Alabanza de rutinas

Qué sería de nosotros sin rutinas; si no pudiéramos prevenir con datos de la experiencia previa lo que puede ocurrir en el siguiente acto de la ordinaria vida, estaríamos indefensos ante el azar y no maduraríamos nunca, jamás tendríamos la solidez de saber cómo son las cosas, lo que puede esperarse, y la consolidación del criterio no llegaría jamás porque estaríamos expuestos a lo inédito cotidiano, y aunque sus encantos fueran enormes acabaría por aniquilarnos con su novedad eterna. No grito por las calles ¡que viva la rutina!, pero escancio su sabiduría vieja y acogedora en el silencio de mi lugar de trabajo. La repetición de situaciones y actos engrandece la lírica de nuestras vidas y nos abastece del material con que imaginamos la libertad.

Hoy la rutina fue que hube de levantarme y bañarme antes de acabar de dormir porque me esperaban temprano en el Hospital de la Princesa para meterme en un tubo. Así que báñate, sécate, rasúrate, péinate, vístete y pa fuera, a buscar el taxi. Llegas, subes, te anuncias, firmas tu aquiescencia, esperas, te llaman, te encueras, te pones una batita de papel y te acuestan en una camilla que van a hacer discurrir por un tubo que te va a echar unas aleluyas que te miren por dentro para doctorar cómo andas y cómo andan los efectos medicamentosos sobre el honrado tumor que dicen que tienes. Y allí se rompió tantito la rutina porque resulta que ya que me habían puesto la vía intravenosa para conectarme a la bomba de contraste que surte un líquido (supongo porque como quedo acostado no lo veo) que diferencia las cosas buenas de las malas, como el criterio, se vino un alboroto (un alborotito) en la sala porque los del turno de ayer por la tarde no habían dejado lista la bomba para empezar el día con armónica rutina. Que estaba sucia o que no le habían puesto el no sé qué, o algo; el caso es que me tuvieron quieto y acostado mucho más tiempo del esperado. Qué alegata reiterativa y vana se traían.

============

Consignas de trabajo =
1 > Según el texto sobre las rutinas, ¿en qué hospital se esperaba temprano a quien narra?
2 > Prosigue el texto sobre las rutinas a partir de su última oración.

============

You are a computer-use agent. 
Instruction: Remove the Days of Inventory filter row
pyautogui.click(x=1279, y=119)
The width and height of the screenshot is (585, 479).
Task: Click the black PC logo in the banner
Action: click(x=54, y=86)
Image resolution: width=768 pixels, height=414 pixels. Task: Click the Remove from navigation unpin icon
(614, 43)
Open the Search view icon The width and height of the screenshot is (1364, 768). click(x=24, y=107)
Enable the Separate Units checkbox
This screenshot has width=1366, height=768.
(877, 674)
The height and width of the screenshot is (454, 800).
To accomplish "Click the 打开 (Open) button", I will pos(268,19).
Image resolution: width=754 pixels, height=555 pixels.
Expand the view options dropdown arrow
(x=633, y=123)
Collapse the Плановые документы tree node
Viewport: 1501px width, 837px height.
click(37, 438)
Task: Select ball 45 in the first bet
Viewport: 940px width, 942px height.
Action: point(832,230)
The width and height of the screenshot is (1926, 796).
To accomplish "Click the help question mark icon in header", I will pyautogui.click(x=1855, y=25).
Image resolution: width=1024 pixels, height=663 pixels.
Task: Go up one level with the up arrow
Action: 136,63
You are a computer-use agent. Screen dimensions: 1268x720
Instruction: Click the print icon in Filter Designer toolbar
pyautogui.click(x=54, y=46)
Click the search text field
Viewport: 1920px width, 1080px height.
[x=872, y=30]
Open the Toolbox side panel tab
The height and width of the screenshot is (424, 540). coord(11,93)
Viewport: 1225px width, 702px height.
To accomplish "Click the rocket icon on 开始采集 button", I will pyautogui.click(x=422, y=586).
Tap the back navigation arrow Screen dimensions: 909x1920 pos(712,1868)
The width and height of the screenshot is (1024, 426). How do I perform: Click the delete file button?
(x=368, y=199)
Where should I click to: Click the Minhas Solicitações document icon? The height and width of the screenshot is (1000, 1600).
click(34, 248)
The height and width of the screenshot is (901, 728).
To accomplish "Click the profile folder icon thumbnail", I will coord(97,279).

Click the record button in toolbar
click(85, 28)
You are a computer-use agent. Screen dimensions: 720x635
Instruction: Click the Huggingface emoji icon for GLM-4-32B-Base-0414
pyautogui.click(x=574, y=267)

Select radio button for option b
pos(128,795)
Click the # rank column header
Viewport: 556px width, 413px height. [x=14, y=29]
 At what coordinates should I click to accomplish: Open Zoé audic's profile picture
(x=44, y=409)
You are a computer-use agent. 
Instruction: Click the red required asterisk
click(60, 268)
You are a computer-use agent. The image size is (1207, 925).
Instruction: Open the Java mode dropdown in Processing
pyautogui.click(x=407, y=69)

============

Soluciones =
1 > En el Hospital de la Princesa.

2 >
Oía yo sus quejas y reclamos y pensaba, qué tal que ahora, por estarse quejando de los del otro turno dejan mal la tal bomba y me ponen una ración de contrastante tan grande que se me detenga súbitamente el corazón y sin deberla ni temerla venga a ser después motivo de las pláticas de médicos y enfermeras como anécdota curiosa de por qué hay que tener el instrumental limpio y a tiempo. O me introduzcan una bacteria espeluznante que mutó durante la noche con la falta cometida por los del turno incumplido y seré recipendario de nuevas formas de destrucción humana. Crecían y decrecían mis ojos ante la duda interna. Pero no hubo tal. Me pusieron la cosa, me pasaron tres veces por el tubo pidiéndome que no respirara para que mis interiores se quedaran inmóviles y sacadas las fotos me despacharon sin pena ni gloria. Todo dentro de lo rutinario. Me han sometido seis o siete veces a este proceso y ya sé cómo es, excepto cuando se rompe la rutina y pienso en los terribles peligros de la novedad.